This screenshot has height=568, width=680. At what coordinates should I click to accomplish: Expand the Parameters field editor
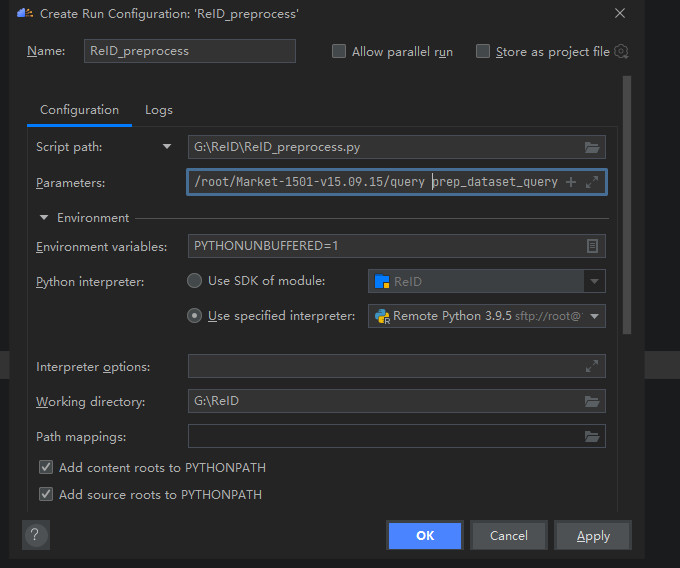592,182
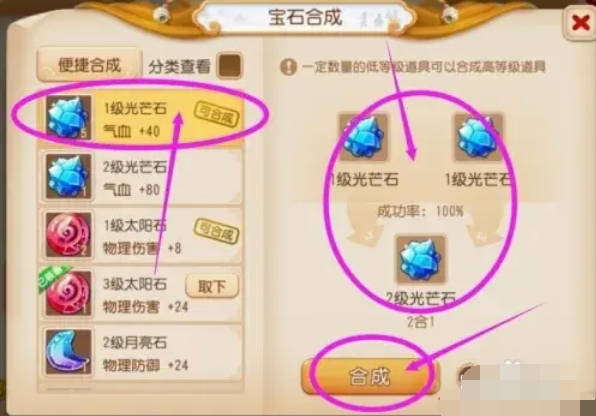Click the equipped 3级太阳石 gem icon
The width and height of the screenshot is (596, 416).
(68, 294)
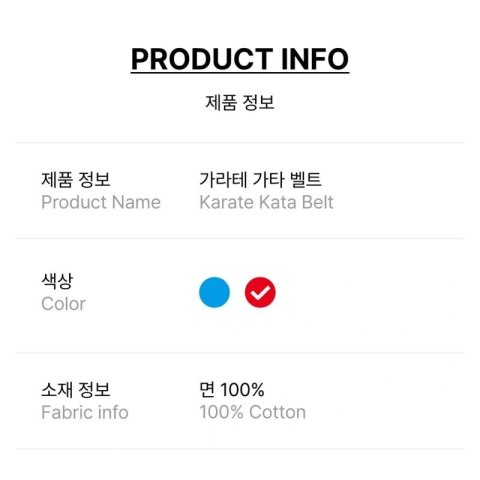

****

Set down all of the material word for word, minus its pictures.

■ Exercise output
This screenshot has height=568, width=680. At what coordinates should I click to accomplish: Expand the Parameters field editor
592,182
Click the equipped 3级太阳石 gem icon
The width and height of the screenshot is (596, 416).
(68, 294)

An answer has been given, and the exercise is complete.